24 Daarom heeft God hen ook overgegeven in de begeerlijkheden hunner harten tot onreinigheid, om hun lichamen onder elkander te onteren;
Derfor gav Gud dem hen i deres Hjerters Begæringer til Urenhed, til at vanære deres Legemer indbyrdes,
25 Als die de waarheid Gods veranderd hebben in de leugen, en het schepsel geeerd en gediend hebben boven den Schepper, Die te prijzen is in der eeuwigheid, amen. (aiōn g165)
de, som ombyttede Guds Sandhed med Løgnen og dyrkede og tjente Skabningen fremfor Skaberen, som er højlovet i Evighed!
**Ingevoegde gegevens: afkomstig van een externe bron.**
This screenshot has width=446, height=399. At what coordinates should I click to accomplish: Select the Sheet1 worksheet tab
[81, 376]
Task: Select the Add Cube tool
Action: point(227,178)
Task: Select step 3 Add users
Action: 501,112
Amen. (aiōn g165)
26 Daarom heeft God hen overgegeven tot oneerlijke bewegingen; want ook hun vrouwen hebben het natuurlijk gebruik veranderd in het gebruik tegen nature;
Derfor gav Gud dem hen i vanærende Lidenskaber; thi baade deres Kvinder ombyttede den naturlige Omgang med den unaturlige,
27 En insgelijks ook de mannen, nalatende het natuurlijk gebruik der vrouw, zijn verhit geworden in hun lust tegen elkander, mannen met mannen schandelijkheid bedrijvende, en de vergelding van hun dwaling, die daartoe behoorde, in zichzelven ontvangende.
og ligesaa forlode ogsaa Mændene den naturlige Omgang med Kvinden og optændtes i deres Brynde efter hverandre, saa at Mænd øvede Uterlighed med Mænd og fik deres Vildfarelses Løn, som det burde sig, paa sig selv.
28 En gelijk het hun niet goed gedacht heeft God in erkentenis te houden, zo heeft God hen overgegeven in een verkeerden zin, om te doen dingen, die niet betamen;
Og ligesom de forkastede at have Gud i Erkendelse, saaledes gav Gud dem hen i et forkasteligt Sind til at gøre det usømmelige,
29 Vervuld zijnde met alle ongerechtigheid, hoererij, boosheid, gierigheid, kwaadheid, vol van nijdigheid, moord, twist, bedrog, kwaadaardigheid; Oorblazers,
opfyldte med al Uretfærdighed, Ondskab, Havesyge, Slethed; fulde af Avind, Mord, Kiv, Svig, Ondsindethed;
30 achterklappers, haters Gods, smaders, hovaardigen, laatdunkenden, vinders van kwade dingen, den ouderen ongehoorzaam;
Øretudere, Bagvadskere, Gudshadere, Voldsmænd, hovmodige, Pralere, opfindsomme paa ondt, ulydige mod Forældre,
31 Onverstandigen, verbondbrekers, zonder natuurlijke liefde, onverzoenlijken, onbarmhartigen;
uforstandige, troløse, ukærlige, ubarmhjertige;
32 Dewelken, daar zij het recht Gods weten, (namelijk, dat degenen, die zulke dingen doen, des doods waardig zijn) niet alleen dezelve doen, maar ook mede een welgevallen hebben in degenen, die ze doen.
— hvilke jo, skønt de erkende Guds retfærdige Dom, at de, der øve saadanne Ting, fortjene Døden, dog ikke alene gøre det, men ogsaa give dem, som øve det, deres Bifald.